The first question has been answered by the Supreme Court in Southwestern Cable Co., supra, which holds that the Commission does have authority to regulate CATV. The case involved the same regulations as are here involved,1 The other questions we do not decide, because we conclude that exclusive jurisdiction of these cases is in the Court of Appeals for the District of Columbia Circuit.

Section 402 makes it clear that jurisdiction of the District of Columbia Circuit over cases mentioned in subsection (b) is exclusive. Section 402(a) provides that “[a]ny proceeding to enjoin, set aside, annul, or suspend any order of the Commission * * * (except those appealable under subsection (b) of this section) shall be brought as provided by * * * [now chapter 158 of Title 28].” Subsection (b) provides, inter alia, for an appeal to the District of Columbia Circuit “(7) By any person upon whom an order to cease and desist has been served under section 312 of this title.” The pertinent decisions hold or say, and we agree, that this remedy is exclusive.2

Valley urges that the word “person” in subsection (b) (7) does not include a non-licensee of the Commission, such as Valley. This argument we reject, for several reasons.

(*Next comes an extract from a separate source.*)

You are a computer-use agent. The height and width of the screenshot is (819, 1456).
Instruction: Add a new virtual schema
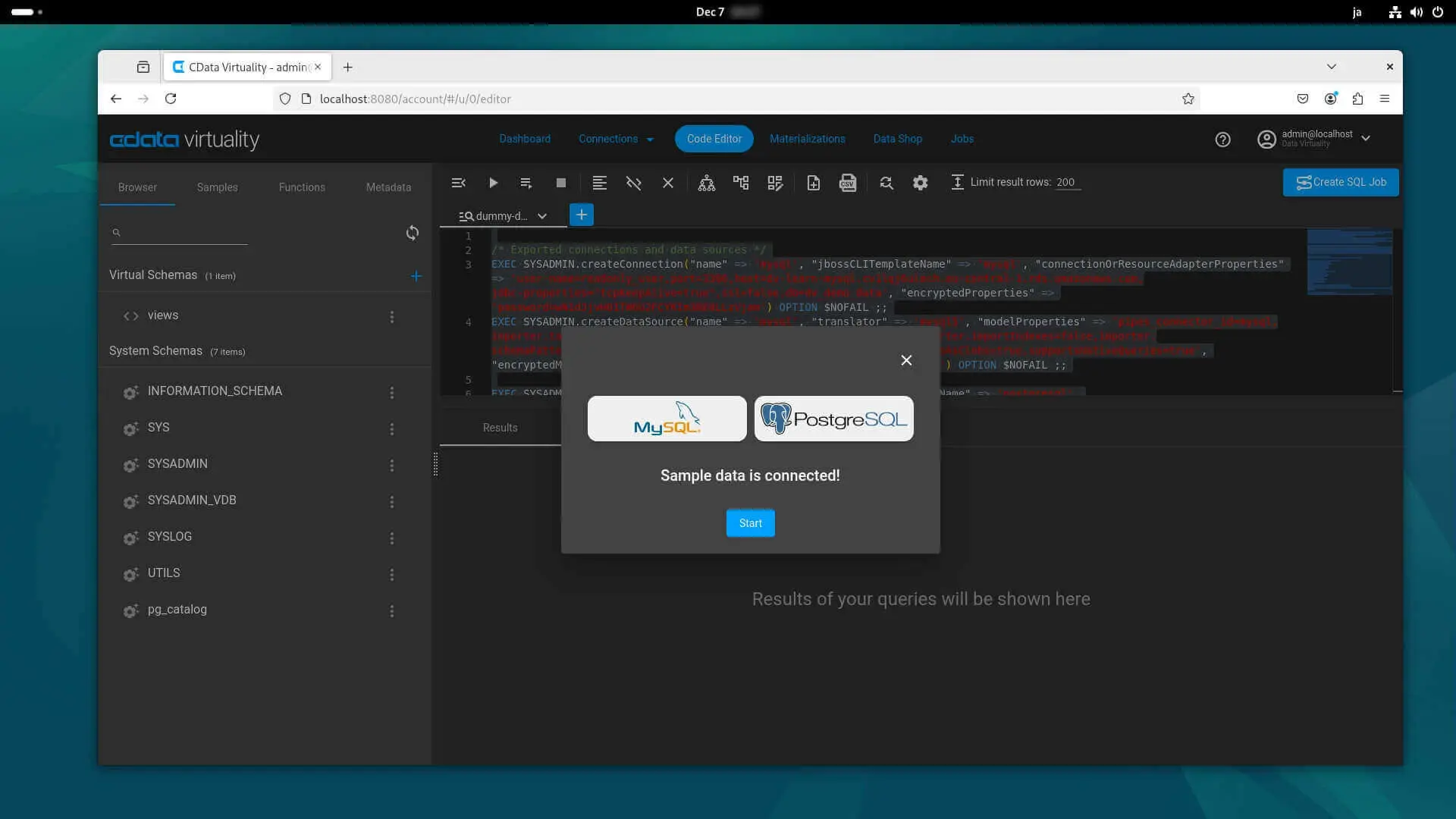coord(416,276)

First, assuming that the Commission does not have authority to issue a cease and desist order against a non-licensee under section 312, nevertheless, that is what the Commission has done. And we think that the Congress meant that such a decision is to be reviewed only by ap[514]*514peal to the District of Columbia Circuit under section 402(b) (7). The word “person”, in its natural meaning, covers anyone, licensee or not. It is defined in 47 U.S.C. § 153(i): “‘Person’ includes an individual, partnership, association, joint stock company, trust or association.” In contrast, section 153(c) defines “licensee” as “the holder of a radio station license granted or continued in force under authority of this chapter.” Congress must be presumed to have used the word “person” in § 402(b) (7) intentionally, and with the meaning given it in § 153 (i).

Second, Valley’s contention could produce unnecessary and confusing results. Thus, if this court were to hold that it does have jurisdiction because Valley is not a licensee, and also to hold, on the merits, that the Commission does not have authority to issue a cease and desist order against a non-licensee, presumably it would be our duty to set the order of the Commission aside. If, however, we held on the merits that the Commission does have such authority, would we not then be without jurisdiction to proceed further, remitting Valley to an appeal to the District of Columbia Circuit? And if the case were then heard in the Court of Appeals for that Circuit, would it be bound by our decision? These practical considerations lend support to our view that Congress intended that all attacks on cease and desist orders of the Commission, on whatever ground, must be by appeal to the District of Columbia Circuit under § 402(b) (7). We are no more in favor of unseemly conflict than is the Court of Appeals for the District of Columbia.

Third, the language of section 312 appears to give the Commission jurisdiction to issue a cease and desist order against a non-licensee.